Let Reagan be Reagan

The nation has paid its respects to our fortieth president, Ronald Wilson Reagan. He was a man of extraordinary charm and he was a remarkably effective advocate for the causes in which he believed. He refocused the nation on values and traditions such as family and work and he bore the heavy responsibilities of the presidency for eight long years.

For all of these reasons, we as a nation should be appreciative. But our appreciation should not extend to rewriting history. The lessons that a nation must learn from its history are far too important to allow it to be rewritten for the benefit of any man. Yet, I have been tempted to check the dates of Ronald Reagan's presidency in the history books when I listened to recent television and press coverage of his accomplishments and legacy. To be certain January 1981 to 1989 was a period of momentous change — but it would be difficult for individuals of any persuasion or political affiliation to argue that all of that change was positive. Here are some examples:


The Reagan administration pushed the nation into one of the greatest constitutional crises of the 20th century when it was revealed that the country had engaged in a secret and illegal war in Central America. The president escaped impeachment proceedings on the basis that it was plausible that he was unaware of the illegal war and the means by which it had been financed.


The U.S. economy entered an economic downturn in the summer of 1981 following the passage of the president's tax and budget proposals. Bond traders began unloading U.S. Treasuries in August 2001 and the collapse of bond prices was quickly followed by a decline in stock prices. Unemployment swelled to more than 10 percent of the workforce. Over the eight years of the Reagan administration unemployment averaged more than 7.5 percent – a full percentage point above the average of the previous administration.

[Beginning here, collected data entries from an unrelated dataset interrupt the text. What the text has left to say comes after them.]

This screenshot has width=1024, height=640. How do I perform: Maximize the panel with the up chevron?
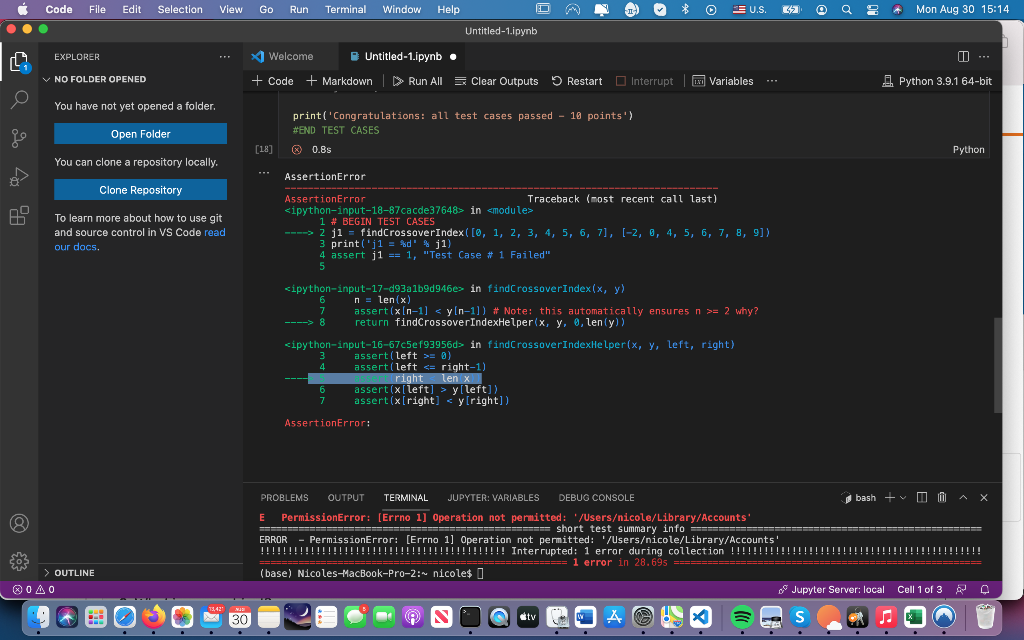pyautogui.click(x=963, y=498)
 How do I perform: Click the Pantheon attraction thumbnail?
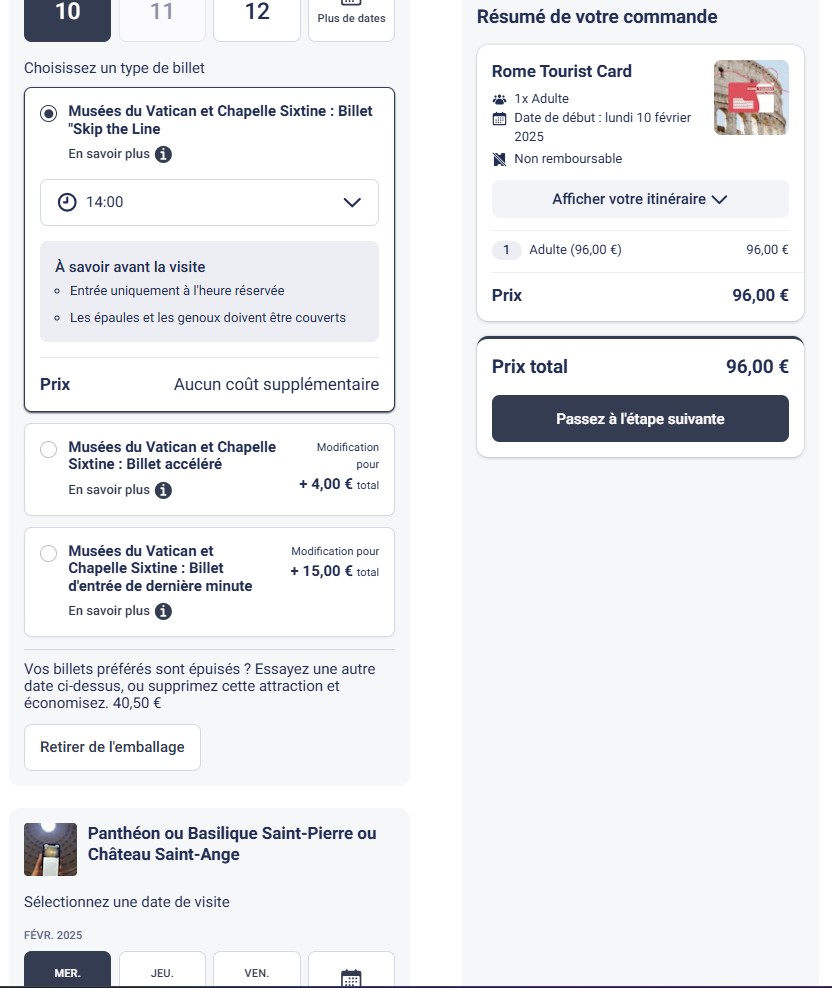click(x=50, y=849)
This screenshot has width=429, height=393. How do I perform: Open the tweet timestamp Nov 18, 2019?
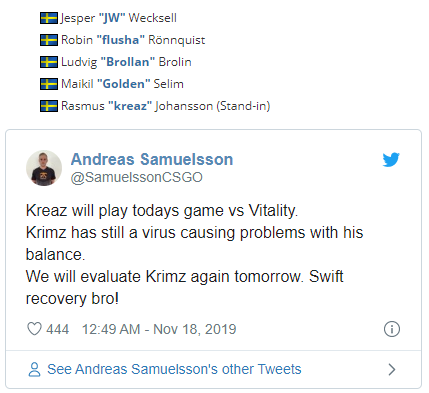(159, 329)
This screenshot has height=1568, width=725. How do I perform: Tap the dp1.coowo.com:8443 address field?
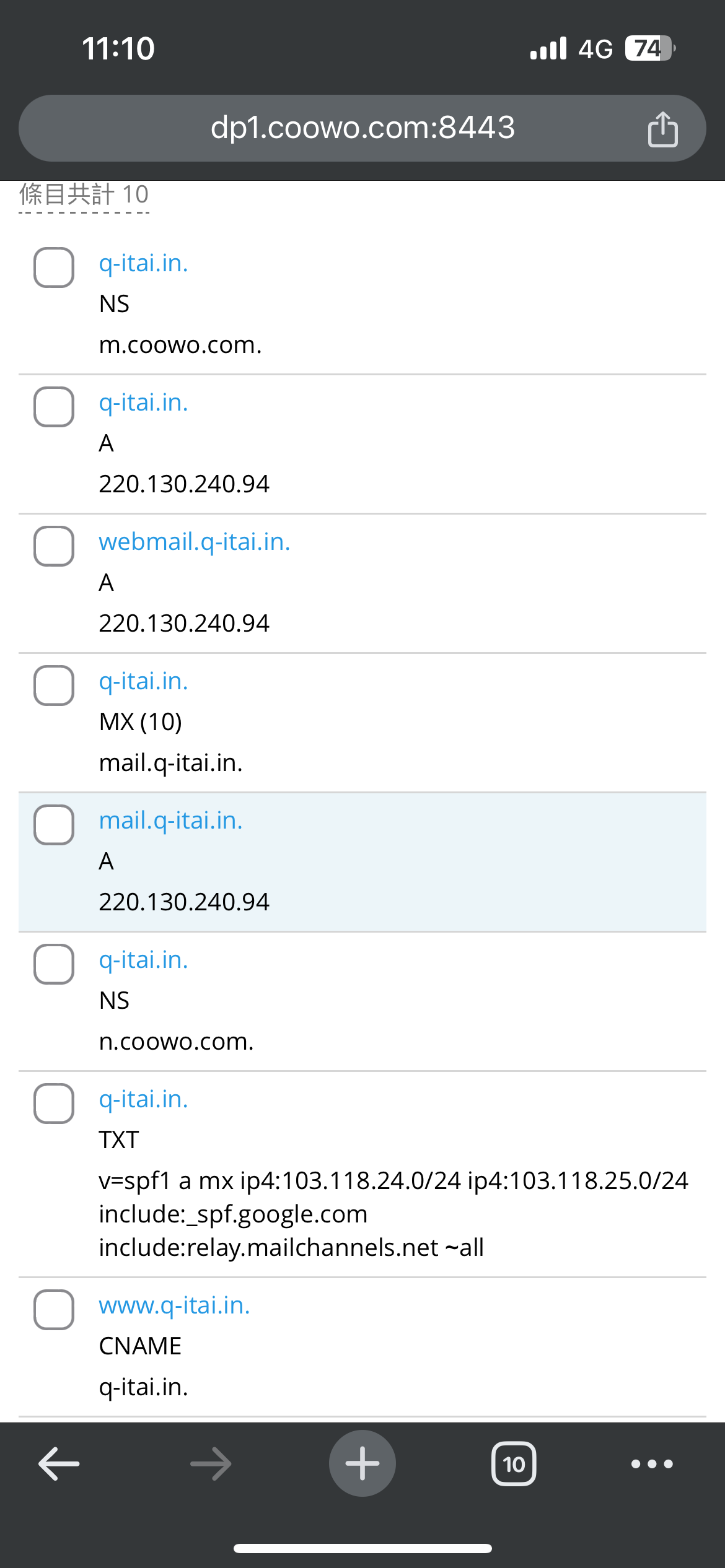point(362,128)
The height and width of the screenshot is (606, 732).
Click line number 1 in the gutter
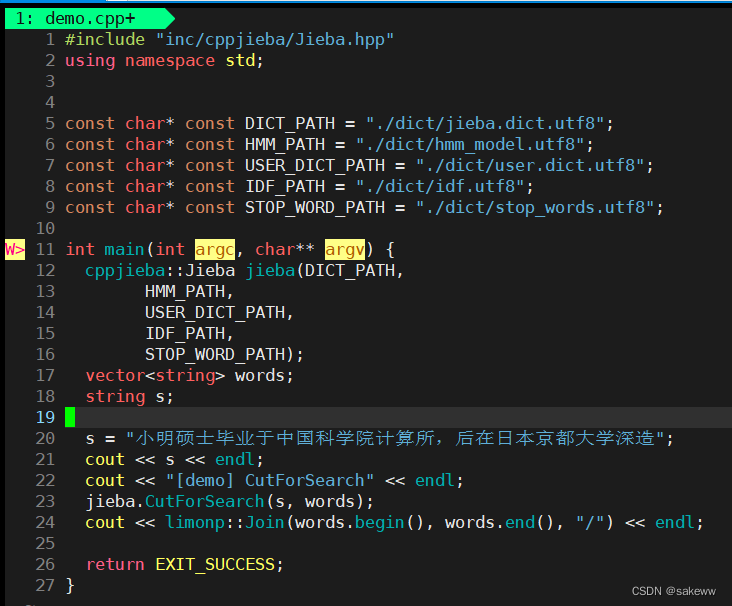pos(50,39)
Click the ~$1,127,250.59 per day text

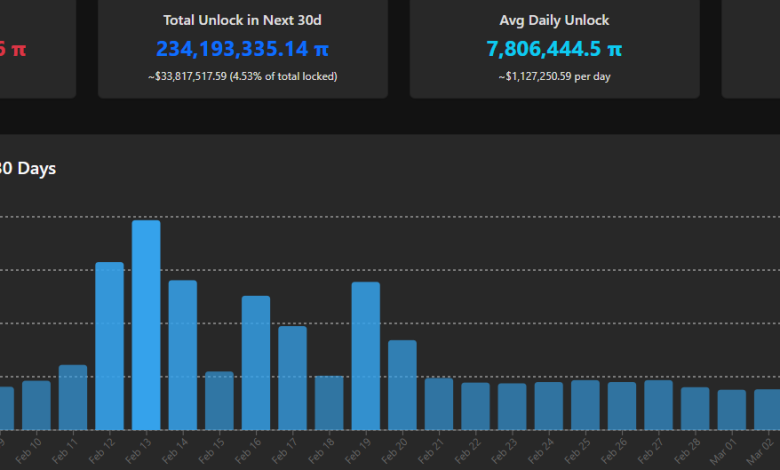(x=553, y=76)
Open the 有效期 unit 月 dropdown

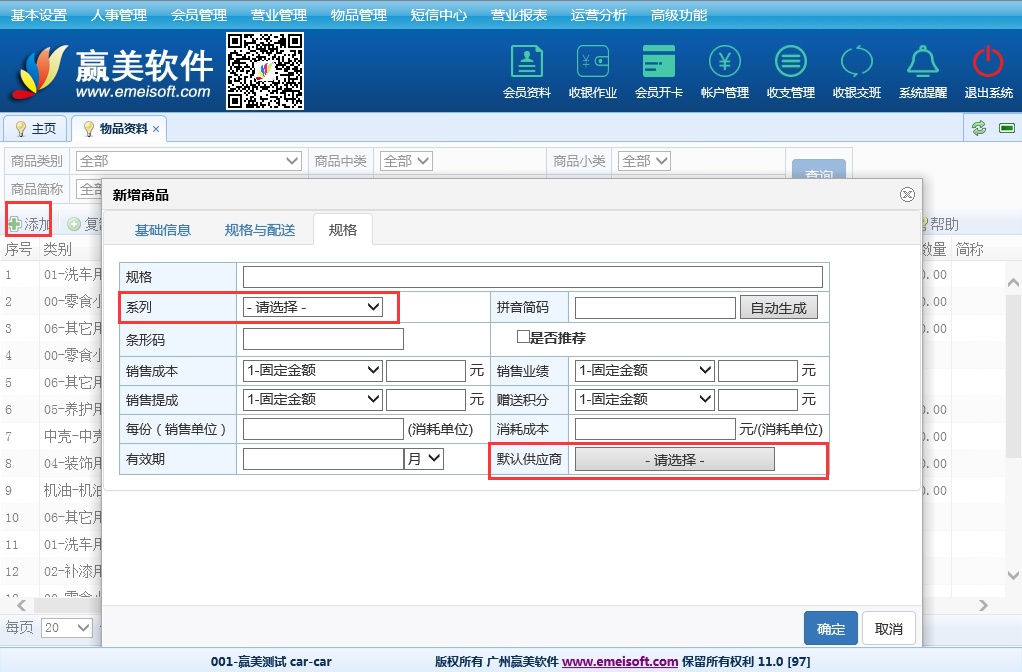pos(423,458)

More people lived in poverty during the Reagan administration. The average number of people living under the poverty line during the eight years of the Reagan administration was 33.1 million, 25 percent more than the 26.2 milion living in poverty during the previous administration.

Middle Class

Many American workers confronted falling wages during the Reagan administration. The real (inflation adjusted) median money income of American men working year round and full time fell by nearly 1 percent during his eight years in office. More married mothers were forced to accept employment to offset the declining earning power of men.


The public debt increased by 178 percent between fiscal 1981 and fiscal 1989 rising from $789.4 billion to $2190.7 billion. Stated differently, when Reagan left office his eight year administration was accountable for 64 percent of all the debt incurred by this government since the beginning of the republic= The interest payments required to finance the debt created under his administration has exceeded more than $100 billion a year every year since he left office. If one calculates the compounding effect of the debt and the interest payments on the debt the cost to the Treasury thus far has been more than $3 trillion.

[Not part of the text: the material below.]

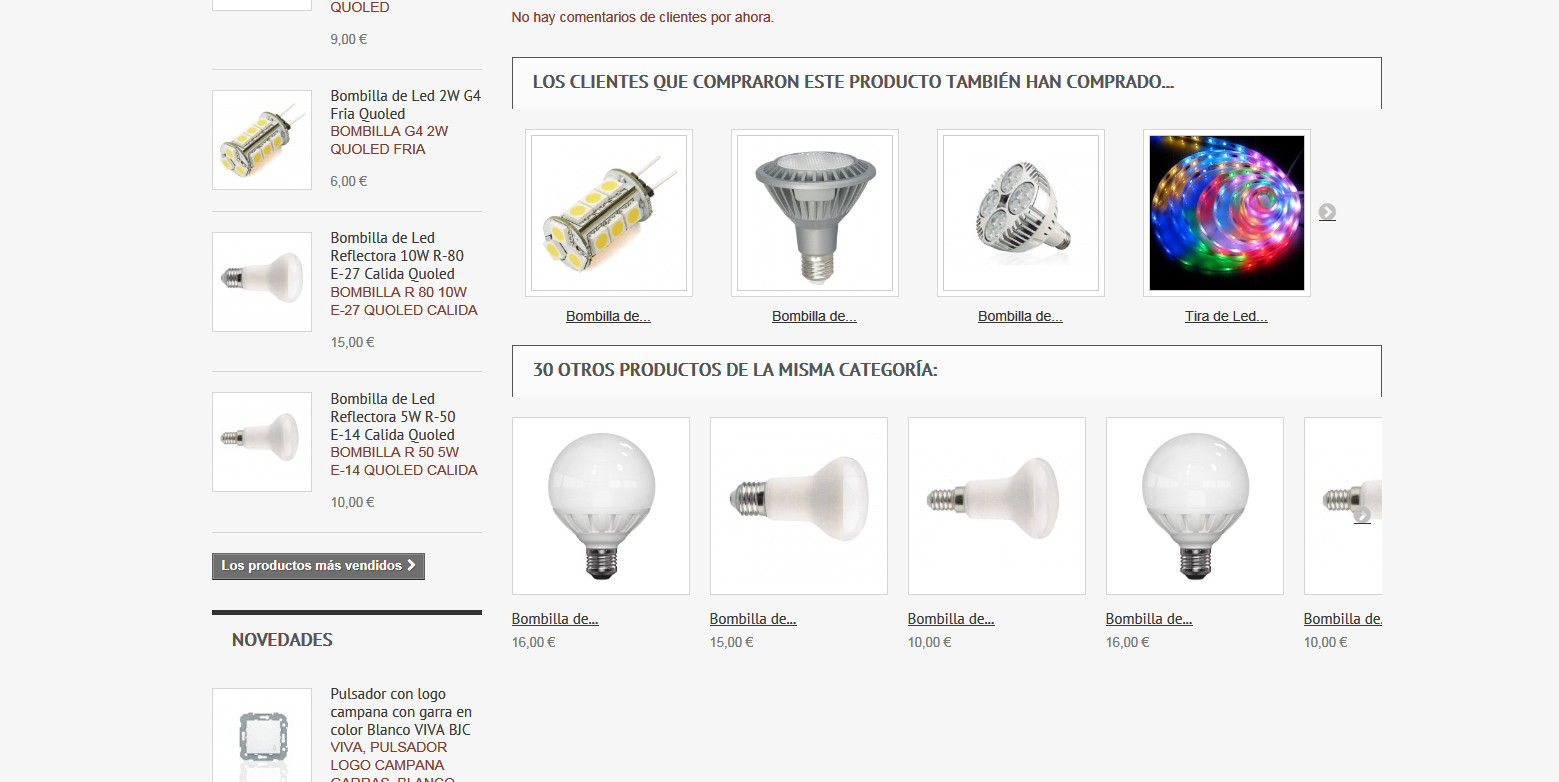This screenshot has height=782, width=1559.
Task: Click 'Bombilla de...' link under 15,00 € product
Action: pos(753,619)
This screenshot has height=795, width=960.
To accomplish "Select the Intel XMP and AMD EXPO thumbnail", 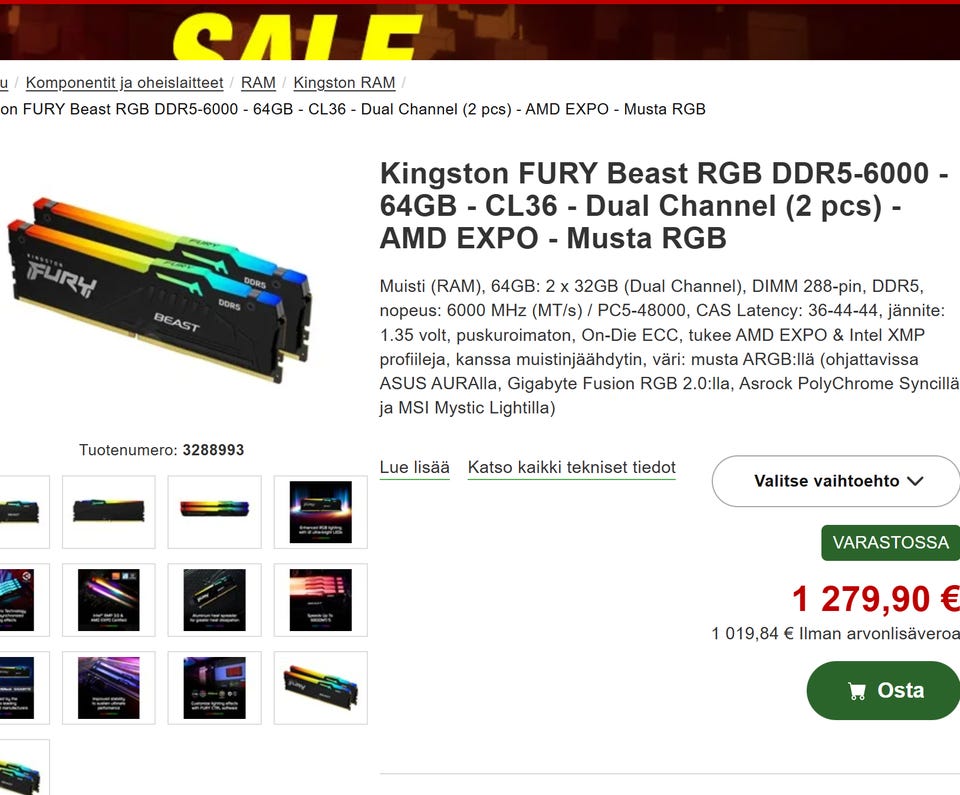I will (109, 600).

The philosophy that "government is not the solution, government is the problem" led to a frontal attack on government investment programs, particularly in science and education. Real dollar federal assistance to local schools declined on a per student basis by about 9 percent during his term in office. Federal spending on the nation's transportation needs declined by nearly 25 percent.

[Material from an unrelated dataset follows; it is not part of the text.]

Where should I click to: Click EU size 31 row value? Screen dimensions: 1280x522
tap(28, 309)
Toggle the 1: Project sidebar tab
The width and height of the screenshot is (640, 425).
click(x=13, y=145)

The Savings and Loan Debacle

During the late 1980s one of the largest financial disasters of the 20th century erupted when it became apparent that hundreds of savings and loan institutions across the country had insufficient funds to allow depositors to withdraw money from their accounts. Before it was over, U.S. taxpayers were forced to pay more than $150 billion to close and consolidate the failed institutions. While the crisis was not the result of a single factor, it is clear that a number of Reagan administration policies contributed greatly to the disaster. These included: the 1982 legislation deregulating the S & L industry and encouraging the industry to diversify, the appointment of regulators to the Home Loan Bank Board who actively encouraged the industry to engage in high risk investing; promulgation of new regulations that allowed accounting practices that concealed the extent of S & L insolvency; 1981 tax legislation creating powerful tax incentives for purchasing commercial real estate and causing dramatic inflation in real estate values; 1986 tax legislation reversing the tax advantages for real estate ownership adopted five years earlier; delay in recognizing the true scope of the problem and shutting down failed institutions before they could borrow more money and increase taxpayer liability. All of these actions were either taken as a result of legislation signed into law by the president or by regulations or regulatory actions taken by people whom he appointed.

The Reagan administration like its 39 predecessors and its three successors was marked by both accomplishment and failure. We do not venerate a man by distorting his performance but by recognizing his mistakes so that we and future generations may learn from them. The sooner we develop a balanced view of his eight years in office and realistically assess his failures as well as his accomplishments, the sooner we will benefit from that history. Letting "Reagan be Reagan" can substantially increase his contribution to his country and his legacy.

Scott Lilly is a senior fellow at the Center for American Progress.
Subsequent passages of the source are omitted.